- Developers: Softstar Technology (Shanghai) Co., Ltd.
- Publishers: Softstar Entertainment Inc. Unistar
- Series: The Legend of Sword and Fairy series
- Platform: Microsoft Windows
- Release: 31 July 2003 (Taiwan) 4 August 2003 (Mainland China)
- Genre: Role-playing
- Mode: Single player

= Chinese Paladin 3 =

2003 video game

The Legend of Sword and Fairy 3 (仙劍奇俠傳三 (仙剑奇侠传三, Xiānjiàn Qíxiá Zhuàn Sān)), also known as Sword and Fairy 3 (仙劍三) or Chinese Paladin 3, is a shenmo/xianxia-themed fantasy adventure role-playing computer game developed by Taiwanese game company Softstar Entertainment. It is the third installment in The Legend of Sword and Fairy video game series and the first to be developed by Softstar's Shanghai subsidiary, and serves as a prequel to the original The Legend of Sword and Fairy, set around 50 years before the plot of the first game.

== Gameplay ==
Characters' stats are measured in jing (精), qi (氣) and shen (神). Jing are health points; Qi is the energy required to perform special moves; Shen are magic points. The concept of the five elements (Fire, Water, Lightning, Wind and Earth), which works in a way similar to the Wu Xing in Chinese philosophy, is also applied in the game. Each of the five protagonists have a special attribute based on one of the elements and can use special powers (xianshu) of their respective elements.

== Plot ==
Fei Peng, a divine general from Heaven, fights with Chong Lou, the Lord of Demons. Neither of them is able to defeat his opponent and they gradually become less willing to destroy each other out of mutual admiration. Chong Lou challenges Fei Peng to another battle to determine the final victor between the two of them. Fei Peng hesitates, because he will break Heaven's laws if he agrees, but eventually succumbs to temptation. The battle between Fei Peng and Chong Lou lasts several days and draws the attention of the Heavenly Emperor, who sends his troops to arrest Fei Peng. Fei Peng is distracted and loses to Chong Lou. His sword is knocked away by Chong Lou and falls into the human world below. Fei Peng is punished for breaking celestial rules by banishment from Heaven into the human realm.
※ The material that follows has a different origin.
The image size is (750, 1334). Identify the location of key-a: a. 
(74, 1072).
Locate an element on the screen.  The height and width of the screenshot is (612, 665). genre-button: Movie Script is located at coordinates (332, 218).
Fei Peng, now an ordinary human being, goes through the cycle of life and death numerous times, and is eventually reincarnated as Jing Tian, a young pawnshop worker in Yuzhou. He acquires a magical weapon, the Fellblade, by chance. The spirit of Long Kui, the younger sister of Long Yang (one of Jing Tian's previous incarnations), resides in the sword, and she joins Jing Tian in his adventures.
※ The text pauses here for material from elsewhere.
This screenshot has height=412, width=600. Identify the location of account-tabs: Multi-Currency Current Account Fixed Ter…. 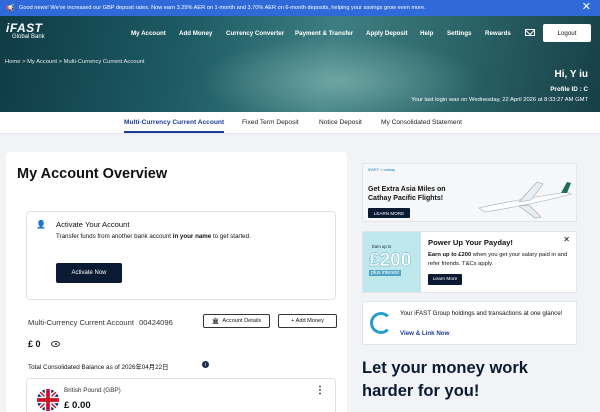
(300, 123).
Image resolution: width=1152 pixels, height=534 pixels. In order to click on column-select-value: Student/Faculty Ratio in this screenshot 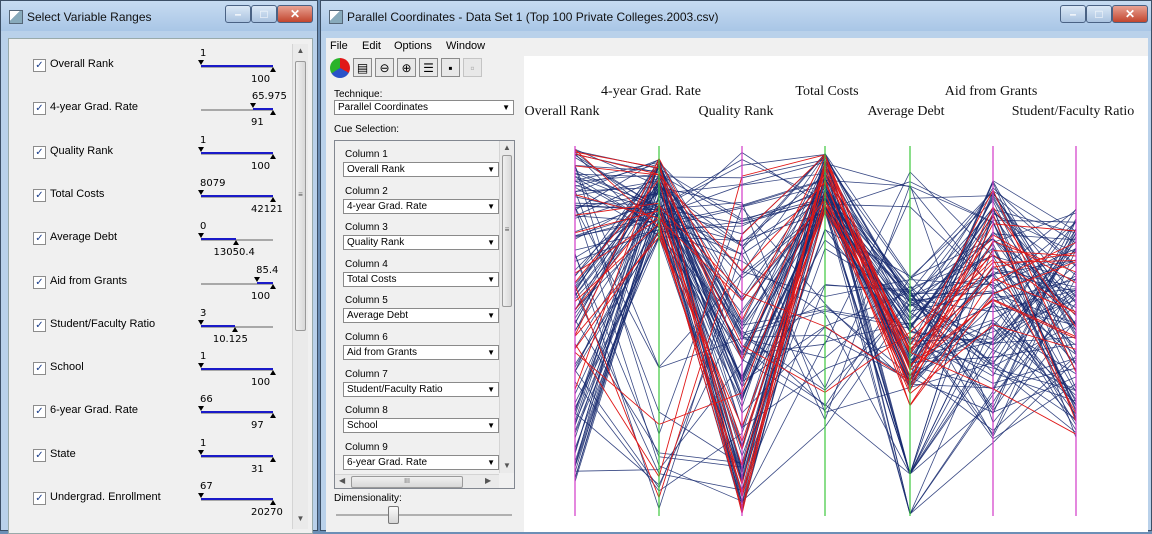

At the same time, he meets Tang Xuejian, a girl from the prestigious Tang clan. He is drawn into the internal conflict within Tang's family and the clash between the Tang clan and the Thunderbolt Hall. Subsequently, Jing Tian meets Xu Changqing, an outcast of the Mount Shu Sect, and Xu's fiancée, Zi Xuan. He joins them in their quest to find the five elemental pearls, which can seal all evil spirits and monsters in the Monster-Locking Tower.

===Endings===
The five possible endings to the game are:

- Long Kui's ending: Tang Xuejian jumps into a pit of fire to fix the Fellblade. Jingtian fights with Chonglou and loses. Jingtian lives with Long Kui in the end.
- Tang Xuejian's ending: Similar to Long Kui's ending, but Long Kui jumps into the pit of fire carrying a useless sword, preventing Tang from making contact with her. The sword becomes powerful again after it enters the pit of fire. Jingtian fights with Chonglou and loses. Jingtian lives with Tang in the end.
- Zixuan's ending: Chonglou saves Zixuan and in doing so loses his powers. Jingtian settles in the same village as Zixuan.
- Hua Ying's ending: Chonglou and Jingtian make an agreement to duel 10 years later. Hua follows Jingtian and they travel together.
- Perfect ending: Jingtian fights Chonglou and wins. Chonglou revives one girl and the other three live together in Jingtian's new pawnshop. This is the ending where Chinese Paladin 3 Plus: Wen Qing Pian picks up eight years later.

==Adaptations==
In 2009, the game was adapted by Chinese Entertainment Shanghai into the television series Chinese Paladin 3, starring Hu Ge, Yang Mi, Cecilia Liu, Wallace Huo and Tiffany Tang.

In 2025, Tencent Penguin Pictures re-adapted the game into an animated web series, The Legend of Sword and Fairy 3, which streamed on Tencent Video on December 30, 2025.